Die Musikalische Früh­erziehung findet im Landkreis Stendal derart regelmäßig außerdem nur noch in der Kita Buch statt, ansonsten eben in der Musikschule selbst. „Das ist für viele Eltern aber eine Kostenfrage oder eine Hürde, das extra zu organisieren“, weiß Götzky.

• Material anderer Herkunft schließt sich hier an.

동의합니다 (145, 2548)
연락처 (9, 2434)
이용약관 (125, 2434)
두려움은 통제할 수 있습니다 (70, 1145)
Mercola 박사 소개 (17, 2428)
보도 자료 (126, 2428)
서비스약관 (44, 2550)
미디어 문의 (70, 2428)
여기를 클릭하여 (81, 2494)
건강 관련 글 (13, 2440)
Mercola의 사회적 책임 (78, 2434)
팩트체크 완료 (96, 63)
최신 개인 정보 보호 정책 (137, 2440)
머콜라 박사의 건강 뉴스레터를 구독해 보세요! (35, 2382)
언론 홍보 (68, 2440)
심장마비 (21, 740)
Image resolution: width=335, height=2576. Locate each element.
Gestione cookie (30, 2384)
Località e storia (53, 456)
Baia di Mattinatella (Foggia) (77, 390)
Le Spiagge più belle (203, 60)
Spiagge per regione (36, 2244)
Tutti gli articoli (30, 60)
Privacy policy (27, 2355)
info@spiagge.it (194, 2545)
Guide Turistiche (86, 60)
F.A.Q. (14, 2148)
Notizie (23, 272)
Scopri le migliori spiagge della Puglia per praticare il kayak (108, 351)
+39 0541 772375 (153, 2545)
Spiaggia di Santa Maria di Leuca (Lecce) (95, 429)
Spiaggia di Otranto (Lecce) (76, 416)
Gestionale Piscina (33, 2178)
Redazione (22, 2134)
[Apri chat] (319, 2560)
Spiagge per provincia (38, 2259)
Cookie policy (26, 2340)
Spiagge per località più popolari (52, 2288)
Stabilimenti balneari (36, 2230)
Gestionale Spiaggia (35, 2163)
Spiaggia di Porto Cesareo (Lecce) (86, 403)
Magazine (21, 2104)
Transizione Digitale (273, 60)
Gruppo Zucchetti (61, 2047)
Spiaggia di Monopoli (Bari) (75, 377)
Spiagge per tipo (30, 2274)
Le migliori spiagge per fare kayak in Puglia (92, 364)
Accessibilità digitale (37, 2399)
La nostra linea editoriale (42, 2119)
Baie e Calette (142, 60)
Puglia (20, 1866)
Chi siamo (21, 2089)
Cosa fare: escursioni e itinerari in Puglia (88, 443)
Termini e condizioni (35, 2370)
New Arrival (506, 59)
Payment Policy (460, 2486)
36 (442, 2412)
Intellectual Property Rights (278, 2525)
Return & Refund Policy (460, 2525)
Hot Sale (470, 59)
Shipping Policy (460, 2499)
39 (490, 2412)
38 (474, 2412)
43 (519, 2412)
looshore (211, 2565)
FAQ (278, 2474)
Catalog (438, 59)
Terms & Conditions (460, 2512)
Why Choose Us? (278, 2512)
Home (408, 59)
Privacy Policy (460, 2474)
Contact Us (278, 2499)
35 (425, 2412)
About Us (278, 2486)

Für Musikschulleiter Benjamin Ulrich ist die Zusammenarbeit sicher auch eine gute Werbung fürs Haus, aber vor allem sieht er den positiven Effekt direkt für die Kinder: „Musik, Sprechen, Singen, Bewegung... das ist für alle Kinder gut und man sieht, dass es ihnen Spaß macht. Die Freude an der Bewegung und sich dabei ausdrücken, das wird ihnen hierbei auf qualifizierte Weise ermöglicht.“

Zurück zur analogen Welt

Gerade in Zeiten, da die digitale Beschäftigung die Oberhand zu gewinnen scheint, seien solche grundlegenden Angebote aus der „analogen Welt“ umso wichtiger. „Wir kommen damit zurück zu den Grundbedürfnissen“, sagt Anke Götzky, die aus ihrem Berufsalltag mehr als sicher weiß, dass die bei vielen Kindern nicht gestillt werden. Und sie hofft, „dass die Zusammenarbeit länger als nur dieses eine Jahr dauert“.

Für die Kita wäre es jedenfalls ein wichtiger Schritt auf dem Weg zum Profil als „musikalische Sprach- und Bewegungskita“, den Anke Götzky mit ihrem Kollegium schon beschritten hat. Die Verbindung mit anderen städtischen Einrichtungen sieht sie dafür als essenziell an.